*** Opening Data to use ***

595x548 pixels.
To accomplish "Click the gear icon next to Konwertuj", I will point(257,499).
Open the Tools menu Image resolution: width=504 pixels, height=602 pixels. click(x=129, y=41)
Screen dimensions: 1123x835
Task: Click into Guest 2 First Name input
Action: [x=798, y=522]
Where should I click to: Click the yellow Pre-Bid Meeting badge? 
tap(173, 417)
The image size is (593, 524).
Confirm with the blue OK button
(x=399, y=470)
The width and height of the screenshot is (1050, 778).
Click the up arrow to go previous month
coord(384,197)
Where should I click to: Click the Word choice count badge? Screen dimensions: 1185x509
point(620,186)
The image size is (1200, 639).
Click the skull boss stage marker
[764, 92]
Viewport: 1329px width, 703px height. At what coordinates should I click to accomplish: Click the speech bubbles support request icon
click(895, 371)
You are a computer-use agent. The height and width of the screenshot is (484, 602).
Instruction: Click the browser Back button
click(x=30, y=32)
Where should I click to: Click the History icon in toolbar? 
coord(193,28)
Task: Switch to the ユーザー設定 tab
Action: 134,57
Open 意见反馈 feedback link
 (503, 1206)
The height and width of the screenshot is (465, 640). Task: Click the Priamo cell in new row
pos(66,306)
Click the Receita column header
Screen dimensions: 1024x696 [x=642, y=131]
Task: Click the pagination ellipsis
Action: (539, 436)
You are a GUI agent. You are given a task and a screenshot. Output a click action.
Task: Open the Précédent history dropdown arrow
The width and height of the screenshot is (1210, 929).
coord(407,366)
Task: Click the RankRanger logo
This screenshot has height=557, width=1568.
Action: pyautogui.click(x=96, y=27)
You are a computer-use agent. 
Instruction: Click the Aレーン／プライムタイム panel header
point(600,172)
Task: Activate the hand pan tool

*** Closing Data to use ***

Task statement » Return every line of the listing, word for word.

Expected output »
595x548 pixels.
To accomplish "Click the gear icon next to Konwertuj", I will point(257,499).
Open the Tools menu Image resolution: width=504 pixels, height=602 pixels. click(x=129, y=41)
Screen dimensions: 1123x835
Task: Click into Guest 2 First Name input
Action: [x=798, y=522]
Where should I click to: Click the yellow Pre-Bid Meeting badge? 
tap(173, 417)
The image size is (593, 524).
Confirm with the blue OK button
(x=399, y=470)
The width and height of the screenshot is (1050, 778).
Click the up arrow to go previous month
coord(384,197)
Where should I click to: Click the Word choice count badge? Screen dimensions: 1185x509
point(620,186)
The image size is (1200, 639).
Click the skull boss stage marker
[764, 92]
Viewport: 1329px width, 703px height. At what coordinates should I click to accomplish: Click the speech bubbles support request icon
click(895, 371)
You are a computer-use agent. The height and width of the screenshot is (484, 602).
Instruction: Click the browser Back button
click(x=30, y=32)
Where should I click to: Click the History icon in toolbar? 
coord(193,28)
Task: Switch to the ユーザー設定 tab
Action: 134,57
Open 意见反馈 feedback link
 (503, 1206)
The height and width of the screenshot is (465, 640). Task: Click the Priamo cell in new row
pos(66,306)
Click the Receita column header
Screen dimensions: 1024x696 [x=642, y=131]
Task: Click the pagination ellipsis
Action: (539, 436)
You are a GUI agent. You are given a task and a screenshot. Output a click action.
Task: Open the Précédent history dropdown arrow
The width and height of the screenshot is (1210, 929).
coord(407,366)
Task: Click the RankRanger logo
This screenshot has height=557, width=1568.
Action: pyautogui.click(x=96, y=27)
You are a computer-use agent. 
Instruction: Click the Aレーン／プライムタイム panel header
point(600,172)
Task: Activate the hand pan tool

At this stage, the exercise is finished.